Mainstream Media Turn Coats on “National Security” Leaks

Top secret
On April 14, the US Department of Justice charged Airman First Class Jack Teixeira with copying and sharing information “connected with” or “relating to” the “national defense.” The government alleges that Teixeira is the man behind “leaks” of classified information which worked their way from the Massachusetts Air National Guard to a Discord chat server for gamers and thence to social media and, finally and unfortunately only very partially, to the US “mainstream” media.

At this point, due to mainstream media’s refusal to do its job, the public doesn’t know very much about the content of the leaked information, but from what we do know, that information had little or nothing to do with any plausible conception of “national defense,” at least where the United States is concerned.

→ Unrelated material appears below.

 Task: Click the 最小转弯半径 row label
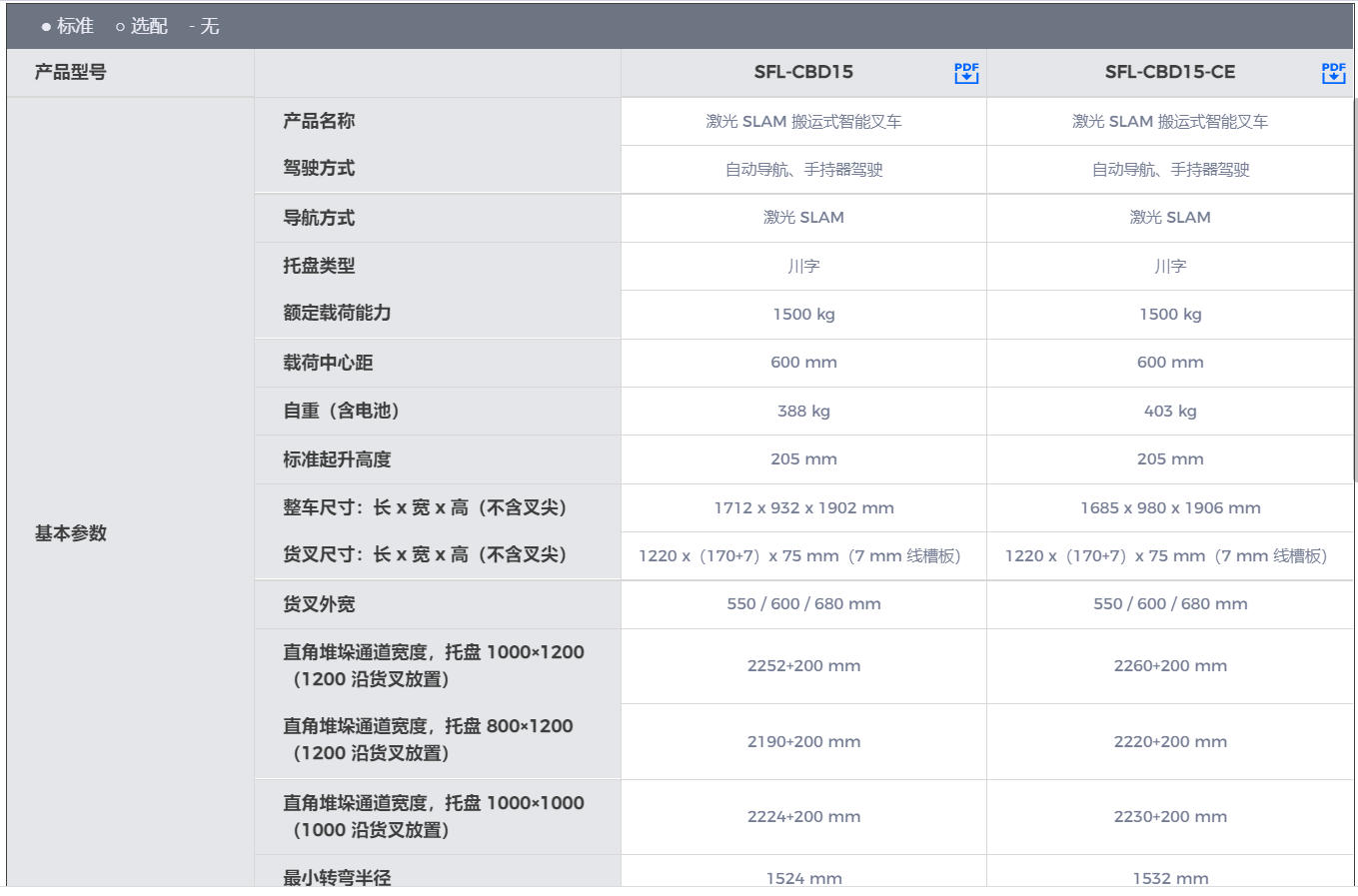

Last time I checked, Ukraine was neither a US state, nor a US territory, nor for that matter located anywhere near the US. US involvement there has nothing  to do with “national defense” and everything to do with declining empires raging against the dying of their respective lights at the expense of their subjects. The information not only shouldn’t have been “classified,” it shouldn’t have been compiled or generated. If there’s a crime involved, it was committed at that end, not Teixeira’s.

But that, really, is business as usual. While Julian Assange and Edward Snowden may have been more mindful and purposeful in their disclosures of US government crimes and pecadilloes, Teixeira (if he’s even “guilty”) did America similar service incidental to what sounds like a youthful ego trip.

If the whole incident exposes any new or novel issue, that issue involves the question Nikita Mazurov asks at The Intercept: “Why Did Journalists Help the Justice Department Identify a Leaker?”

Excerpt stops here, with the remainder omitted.